Le cas grec sera un des sujets de discussion durant la réunion du G7 dimanche et lundi en Allemagne à laquelle participent Angela Merkel, François Hollande, le président de la Commission européenne Jean-Claude Juncker et la directrice générale du FMI Christine Lagarde. Mais aucune nouvelle rencontre n’est prévue entre Alexis Tsipras et les créanciers de la Grèce avant mardi prochain -après le G7- ont indiqué, vendredi, plusieurs sources européennes à Bruxelles.
=> LES POINTS DE BLOCAGE ENTRE LA GRECE ET SES CREANCIERS :A l’issue de quatre mois de négociations, les points de blocage entre Athènes et ses créanciers se concentrent sur le coût pour les Grecs des économies budgétaires et le régime des retraites, avec en arrière fond la question, non résolue, de la viabilité de la dette.
- Combien de milliards d’euros à dégager, et comment ?L’UE et le FMI demandent à Athènes de trouver 3 milliards d’euros en 2015, afin d’atteindre un excédent budgétaire primaire (hors intérêt de la dette) de 1% du PIB en 2015, à porter à 3,5% en 2018. Parmi les outils pour y parvenir, une réforme des taux de TVA, à 11% pour médicaments, alimentation et hôtellerie, et 23% pour le reste. Trop cher pour les Grecs plongés dans une « crise humanitaire », rétorque le gouvernement grec, qui propose un solde de 0,6% du PIB en 2015, là aussi porté à 3,5% en 2018. De quoi permettre une TVA plus ajustée socialement. En contrepartie, Athènes prévoit notamment d’augmenter les impôts pour les revenus supérieurs à 30.000 euros par an et de taxer les licences télévisuelles.
- Comment combler le trou du système des retraites ?Pour les créanciers, le régime de retraite grec doit être mis à l’heure du « zéro déficit », via des coupes dans les dépenses de 450 à 900 millions d’euros en 2015 et de 1,8 milliard en 2016. Ils prescrivent de limiter les retraites anticipées, de faire payer plus cher les soins de santé aux retraités et de supprimer une prime de soutien à ceux touchant moins de 700 euros par mois de pension.
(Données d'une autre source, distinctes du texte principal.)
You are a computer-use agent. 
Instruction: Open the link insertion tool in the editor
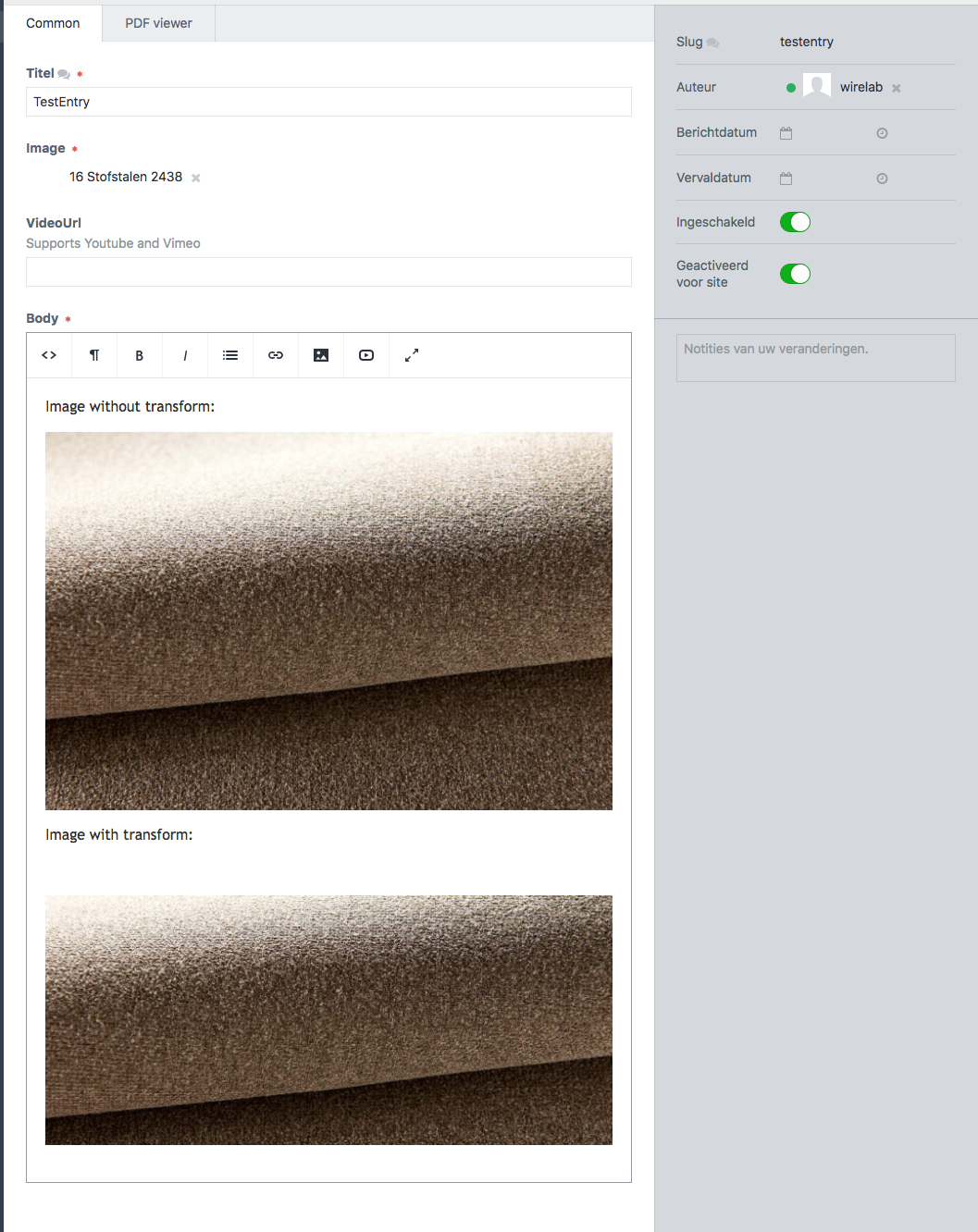(275, 355)
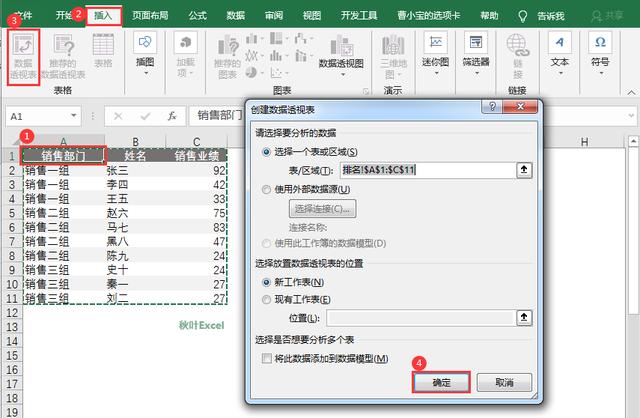Switch to the Insert (插入) ribbon tab
This screenshot has height=418, width=640.
[x=103, y=16]
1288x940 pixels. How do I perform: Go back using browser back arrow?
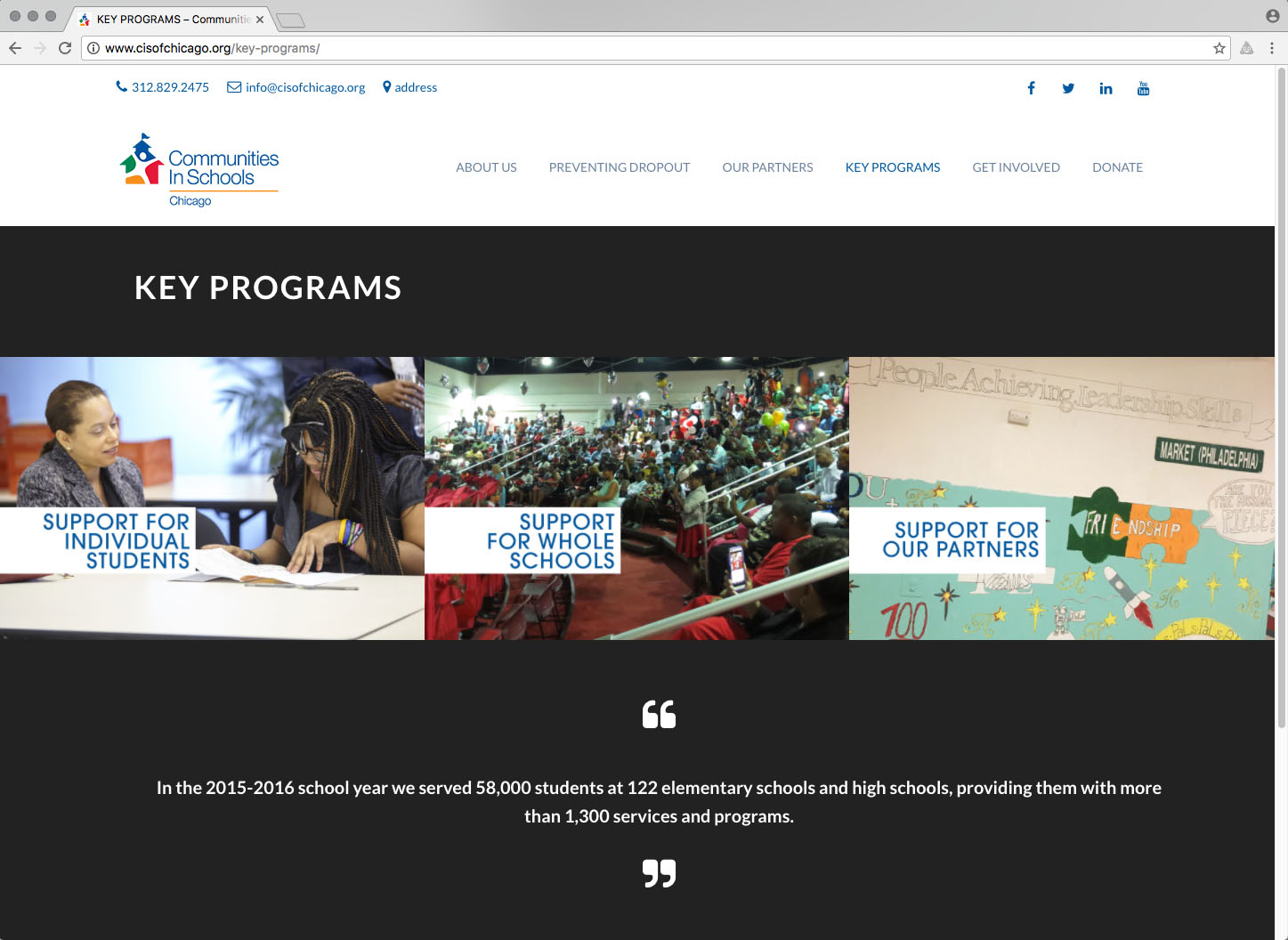(15, 48)
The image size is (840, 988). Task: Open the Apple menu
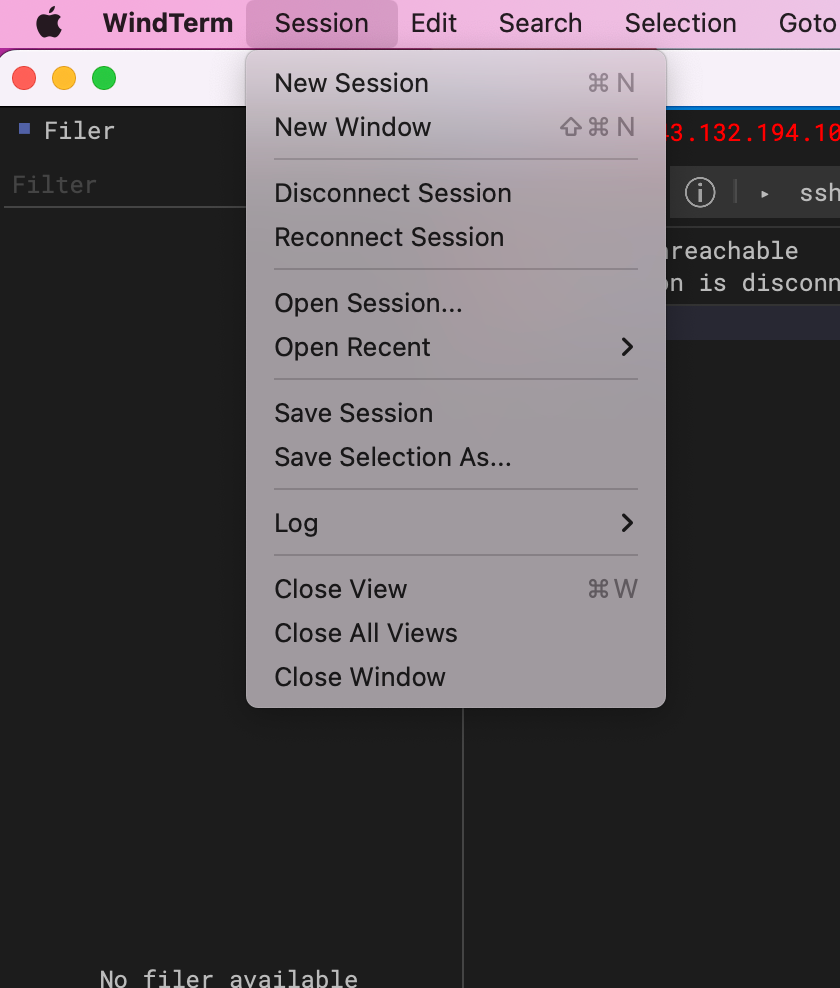point(49,22)
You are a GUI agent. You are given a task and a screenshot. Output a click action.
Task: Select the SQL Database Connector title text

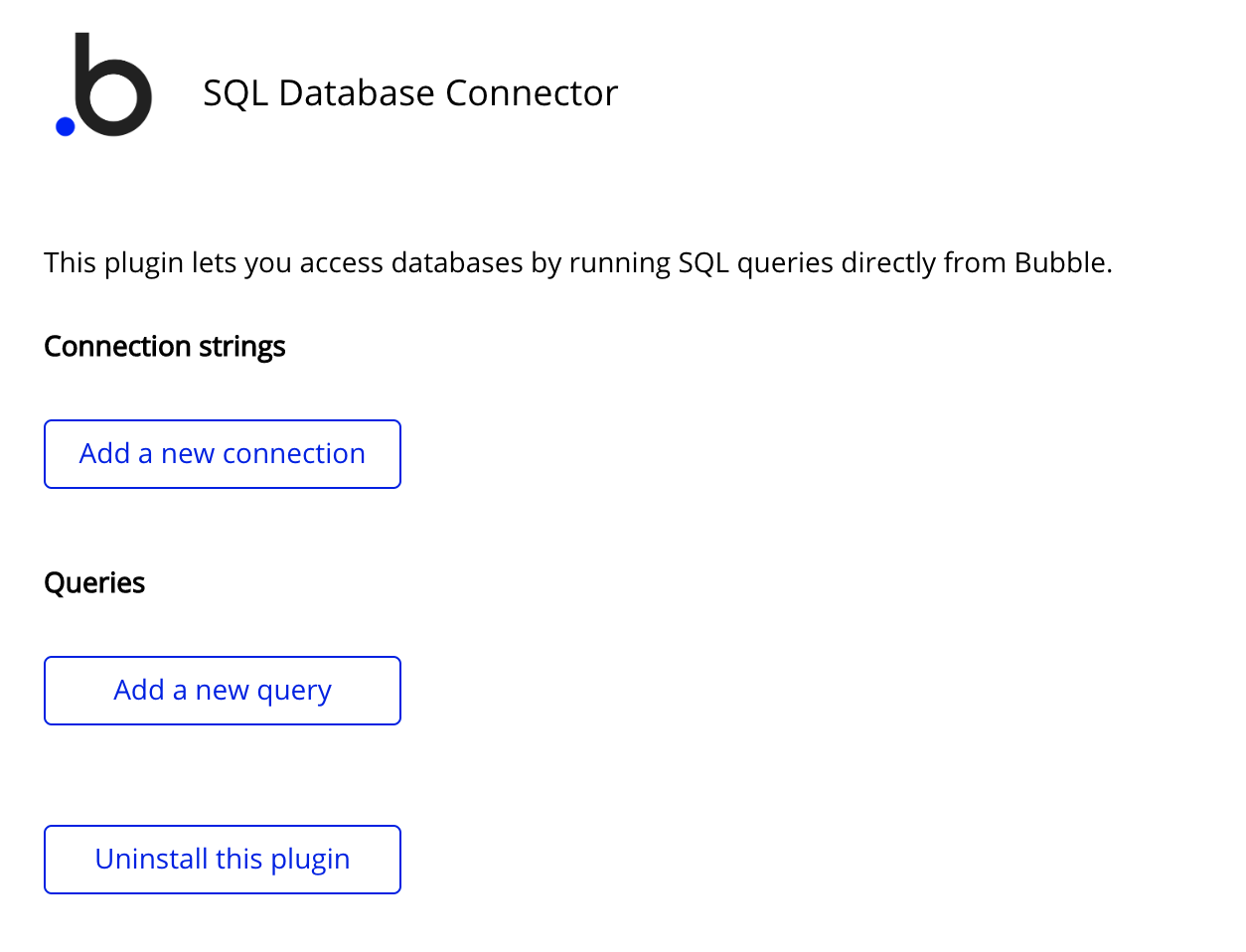(410, 91)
Pour le Premier ministre grec, Alexis Tsipras, ces mesures ne peuvent « constituer des bases de discussions ». Athènes veut renvoyer le « zéro déficit » à 2017 dans l’attente d’une grande réforme de fond en cours d’élaboration. Un seul point d’accord : « l’unification des caisses de retraites », selon le gouvernement.
- Comment sortir de la dépression économique?En matière de marché du travail, que les créanciers veulent déréguler davantage, les divergences se sont réduites. Reste à régler la question du rétablissement des conventions collectives abolies sous pression de l’UE et du FMI. Alexis Tsipras s’y est engagé, mais les créanciers l’excluent pour 2015. Sur les privatisations aussi, les positions se sont rapprochées, Athènes convenant désormais d’en faire un instrument de croissance. Un compromis se dessine pour la cession au privé des ports et aéroports, mais la Grèce refuse les privatisations dans l’électricité.
- Et la dette ?La Commission européenne la prévoit à 180% du PIB pour 2015, un niveau jugé insoutenable. Pour la Grèce, qui souhaite sa restructuration, « la signature de l’accord dépend d’une solution sur la dette ». La zone euro s’était engagée à en discuter en 2012, une fois le budget grec en excédent primaire, mais elle a reculé une fois ce solde passé au vert, en janvier 2014.